The Company’s certifying officers are responsible for ensuring that processes are in place to provide them with sufficient knowledge to support the representations they are making in this certificate.
Investors should be aware that inherent limitations on the ability of certifying officers of a venture issuer to design and implement on a cost effective basis DC&P and ICFR as defined in MI 52-109 may result in additional risks to the quality, reliability, transparency and timeliness of interim and annual filings and other reports provided under securities legislation.
Letter of Intent to Acquire Therapix Biosciences Ltd.
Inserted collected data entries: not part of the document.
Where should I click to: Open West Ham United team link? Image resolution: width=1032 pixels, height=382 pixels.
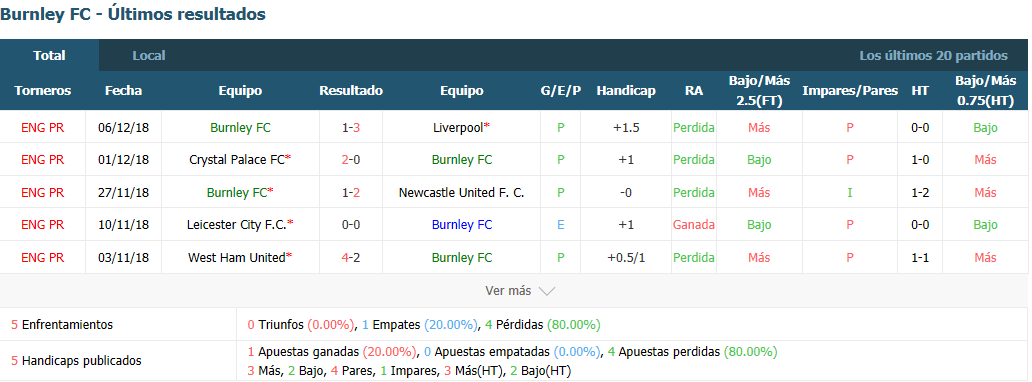coord(237,258)
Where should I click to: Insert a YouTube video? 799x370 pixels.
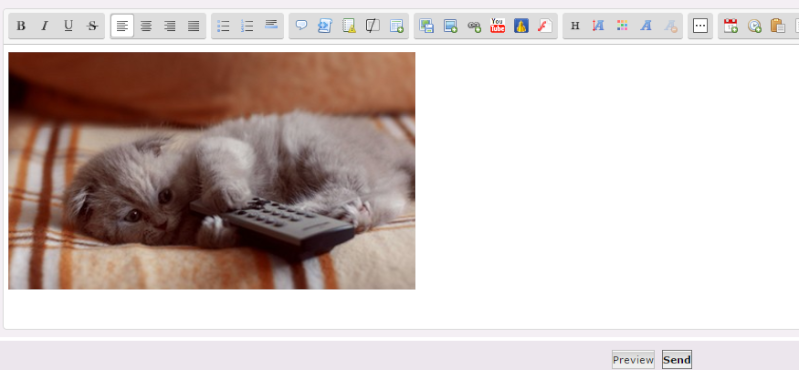pyautogui.click(x=497, y=26)
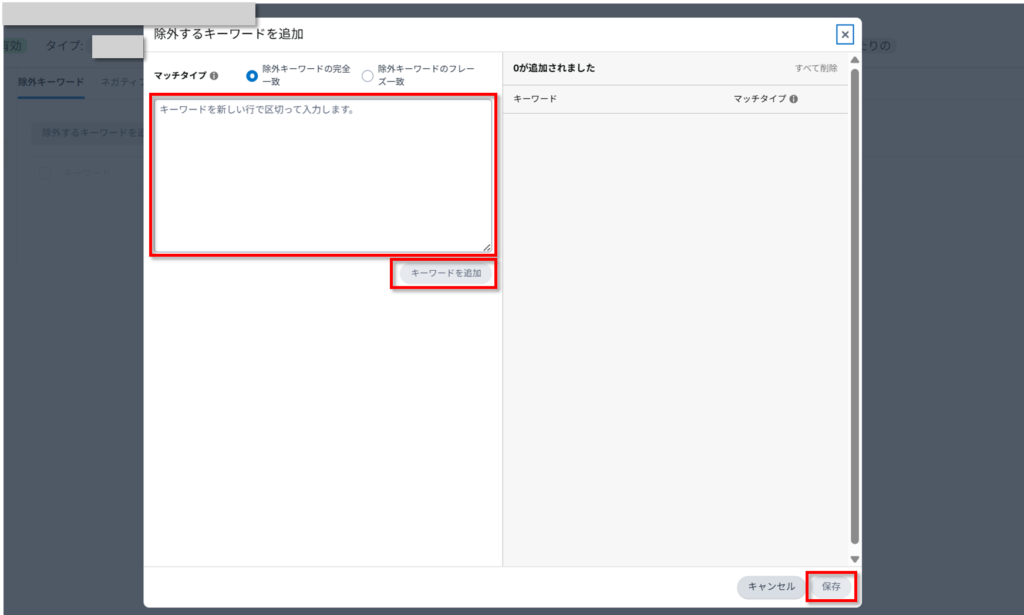1024x615 pixels.
Task: Click scrollbar up arrow in dialog
Action: point(854,61)

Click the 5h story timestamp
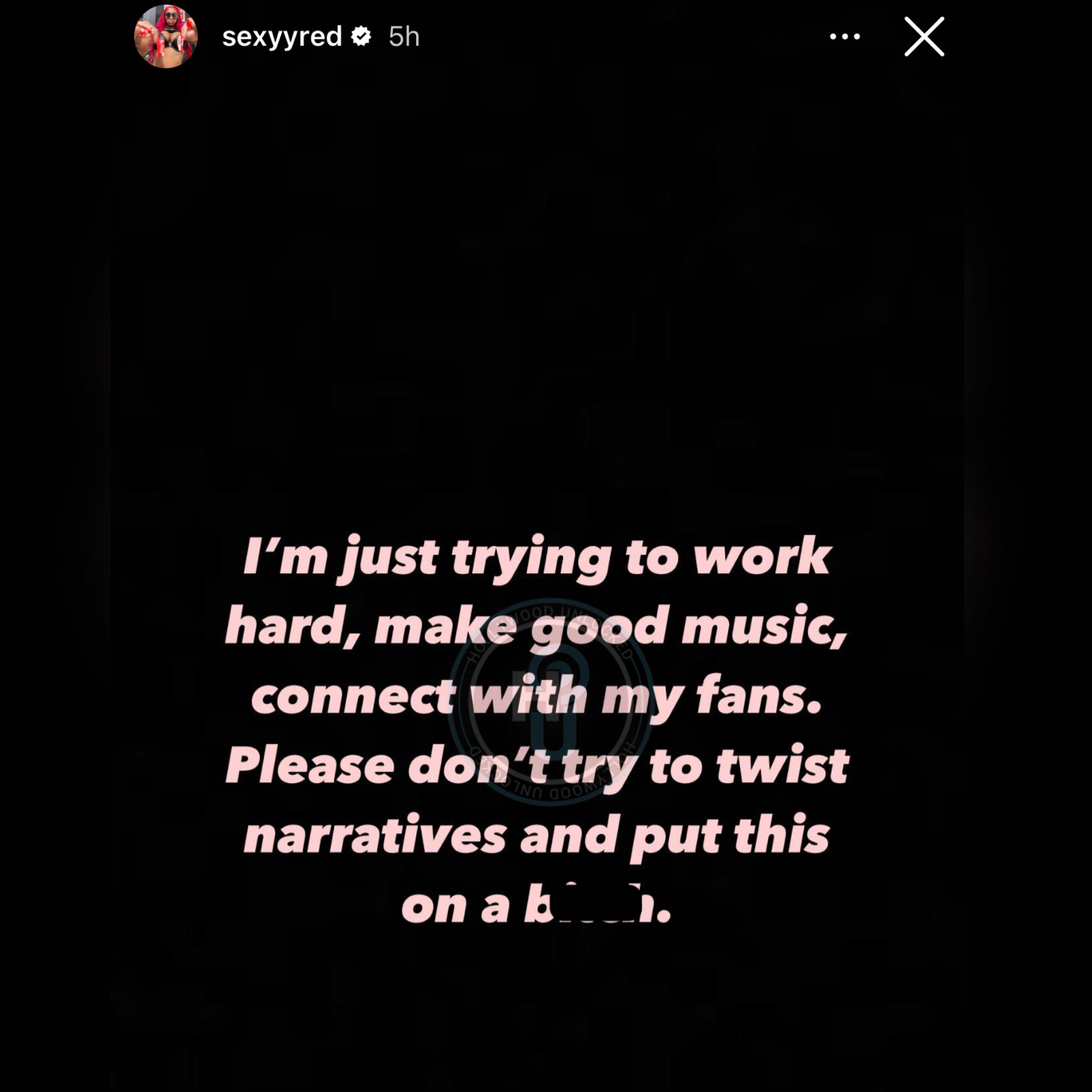(404, 37)
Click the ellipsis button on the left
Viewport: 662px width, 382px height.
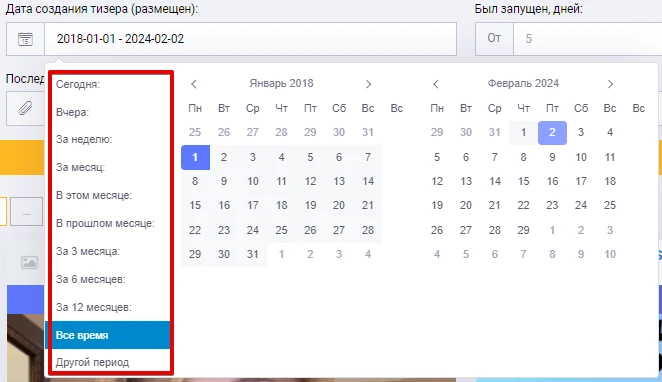[27, 211]
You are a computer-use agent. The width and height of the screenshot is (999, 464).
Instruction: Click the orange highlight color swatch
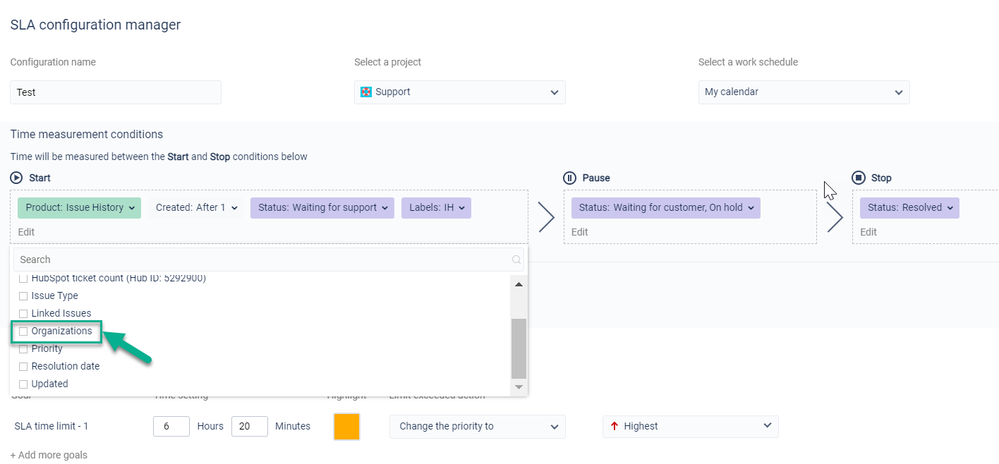347,426
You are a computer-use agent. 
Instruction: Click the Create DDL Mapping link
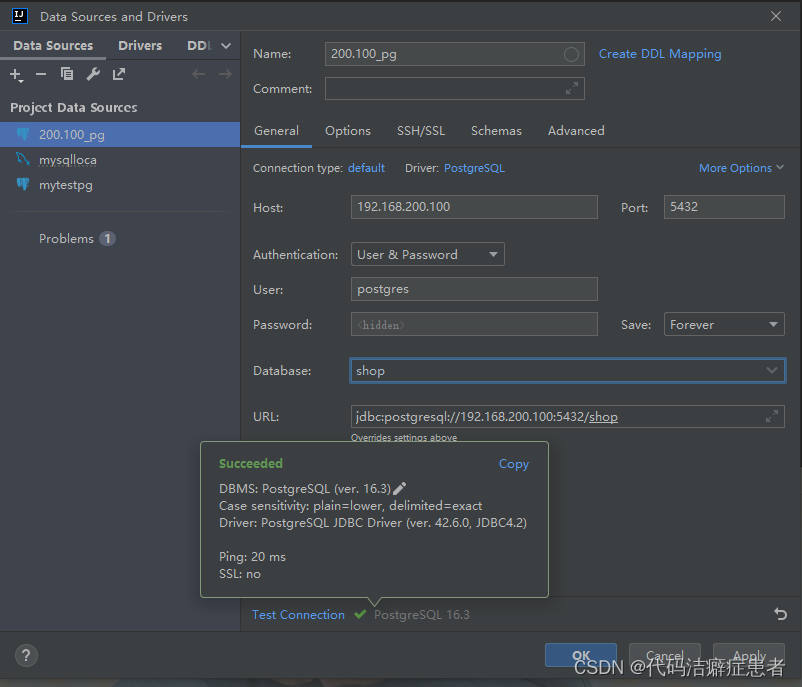[659, 54]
On October 22, 2018, the Company announced the signing of a binding letter of intent (the “LOI”) to acquire Therapix Biosciences Ltd. (“Therapix Biosciences” or “Therapix”) (NASDAQ: TRPX) effective October 22, 2018. The Transaction (the “Transaction”) combines two highly-complementary businesses and creates a medical cannabis industry innovator focused on the research and development of advanced cannabinoid treatments.
Therapix Biosciences shareholders will receive $48 million (USD) of FSD stock upon closing of the Transaction. The Transaction is structured at a fixed price of $48M USD ($62.4M CAD), representing approximately 130 million class B subordinate shares of FSD Pharma and nearly 10% of the Company today. The final number of class B subordinated shares and percentage ownership of the Company will fluctuate based on the 20 day average of the FSD Pharma stock closing price on the date the Transaction is finalized. The Transaction is arms’ length and no finders fees have been paid. It is anticipated that the common shares of the Company will continue to be listed on the Canadian Securities Exchange (CSE) and the Frankfurt Stock Exchange (FRA), and the Company intends to apply to list on NASDAQ, subject to regulatory approvals. The terms of the LOI will be superseded by a definitive agreement, which FSD Pharma and Therapix intend to execute when completed.
The Transaction is subject to a number of customary conditions, including, but not limited to, the negotiation and execution of relevant transaction documents, regulatory approvals, completion of satisfactory due diligence by FSD Pharma and Therapix, and approval of the Transaction by the shareholders of Therapix. Subject to the satisfaction of these conditions and other conditions precedent, the Transaction is anticipated to be completed by Q1 2019.
Therapix is a specialty clinical-stage pharmaceutical company led by an experienced team of senior executives and scientists with a focus on creating and enhancing a portfolio of technologies and assets based on cannabinoid pharmaceuticals. With this focus, the company is currently engaged in the following drug development programs based on repurposing an FDA-approved cannabinoid: THX-110 for the treatment of CNS disorders, THX-120 for the treatment of sleep disorders and the treatment of pain; THX-130 for the treatment of Mild Cognitive Impairment (MCI) and Traumatic Brain Injury (TBI); and THX-150 for the treatment of infectious diseases.